### WHAT TO WORK ON
Write out word for word each line from the one containing "Where should I" through the close of the listing, including both ends. Pictures do not belong in the copy.

### DATA SUPPLIED
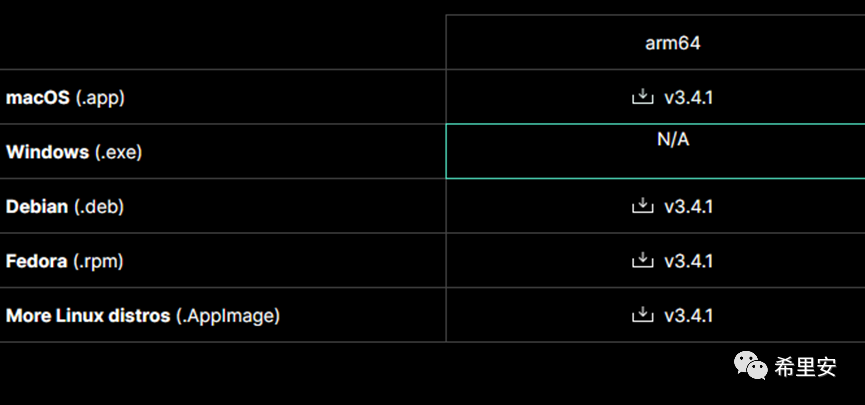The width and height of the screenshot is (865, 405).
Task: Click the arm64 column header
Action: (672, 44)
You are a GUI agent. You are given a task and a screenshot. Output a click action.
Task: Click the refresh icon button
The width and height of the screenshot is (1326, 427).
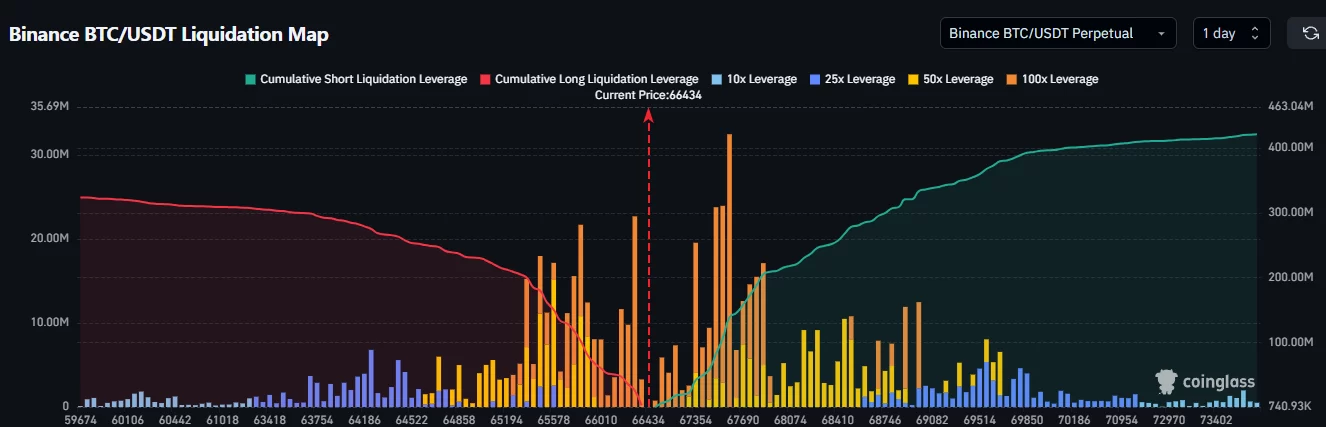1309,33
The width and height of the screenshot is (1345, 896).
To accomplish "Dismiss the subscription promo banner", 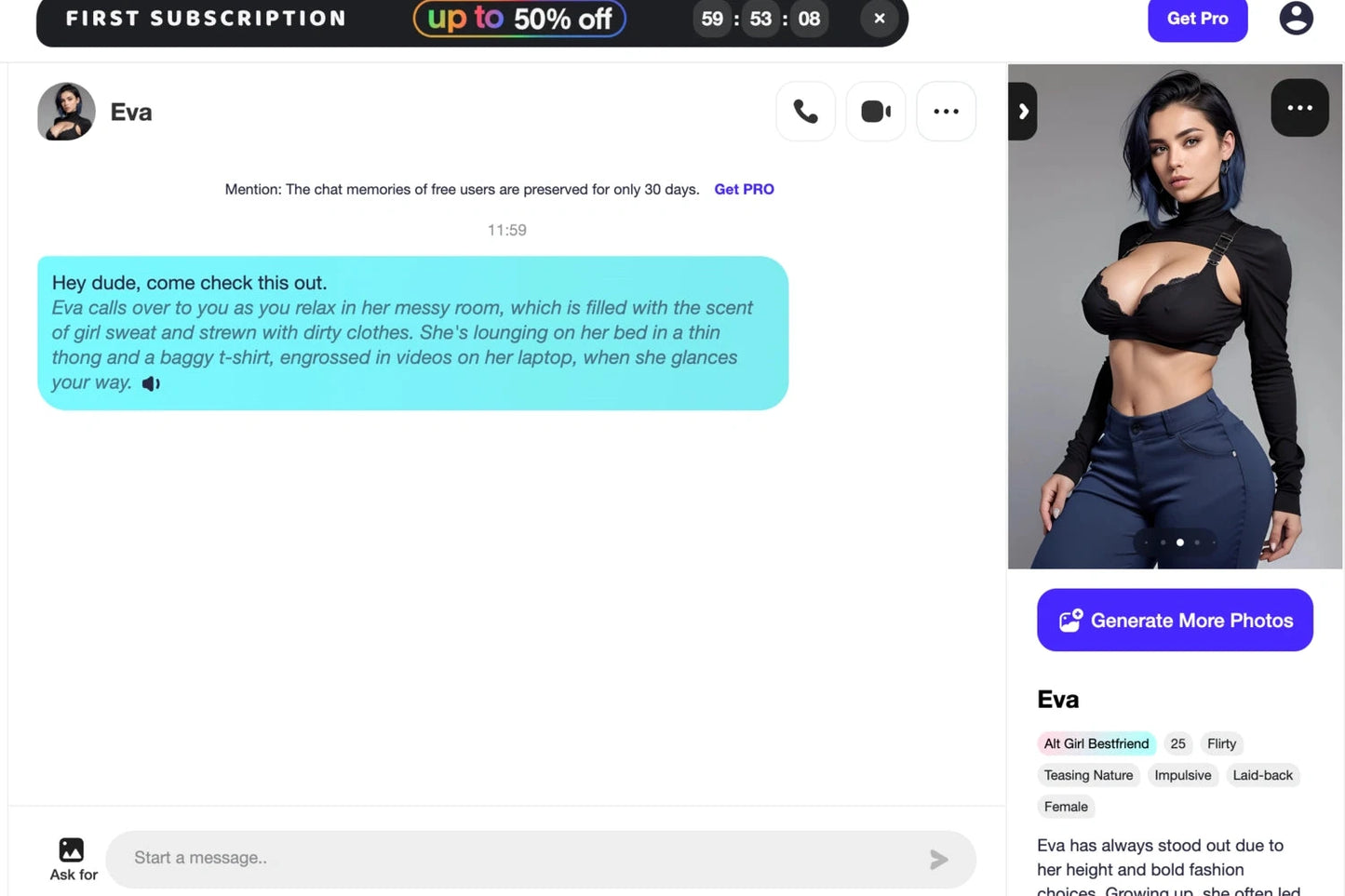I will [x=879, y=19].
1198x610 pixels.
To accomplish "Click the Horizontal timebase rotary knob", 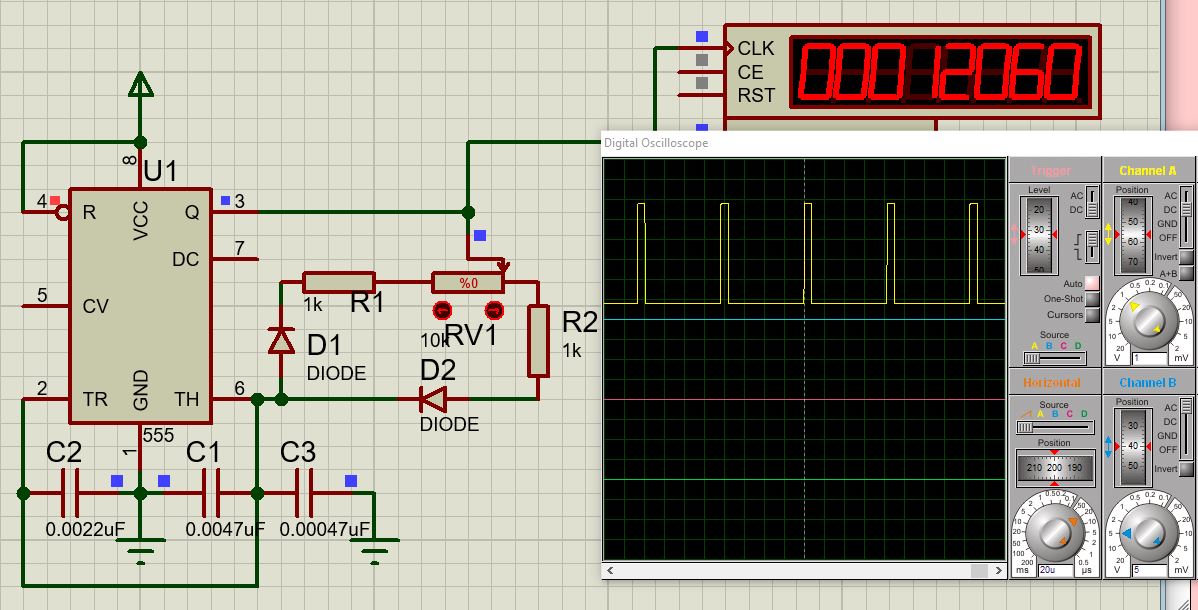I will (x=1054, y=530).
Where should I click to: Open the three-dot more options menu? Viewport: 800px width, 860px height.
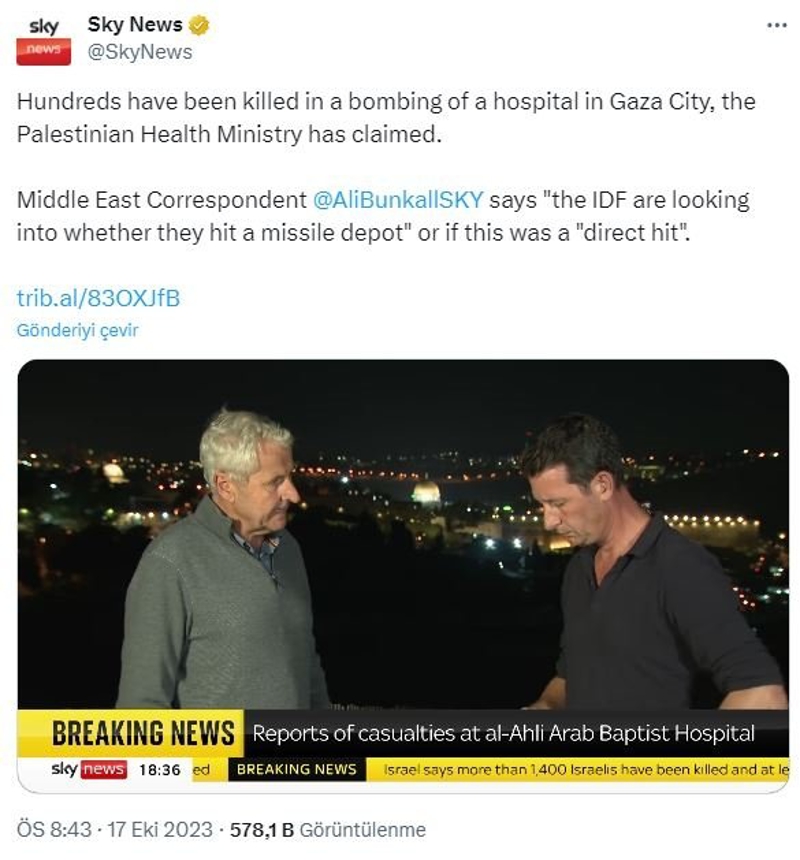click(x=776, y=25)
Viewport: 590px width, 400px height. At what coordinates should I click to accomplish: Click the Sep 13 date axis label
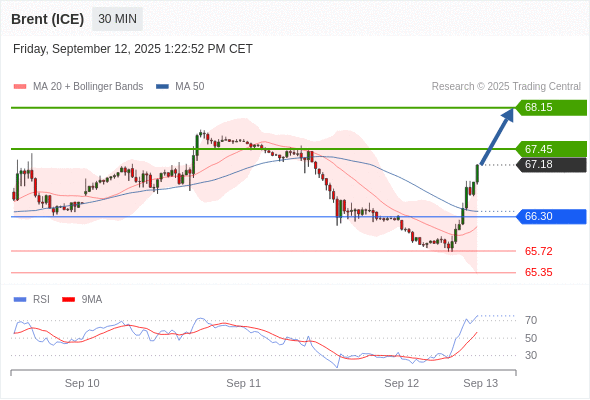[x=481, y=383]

### OUTPUT
Where should I click to: Open the three-dot more options menu? Viewport: 800px width, 860px height.
click(x=776, y=25)
Viewport: 590px width, 400px height. At what coordinates should I click to accomplish: Click the Sep 13 date axis label
[x=481, y=383]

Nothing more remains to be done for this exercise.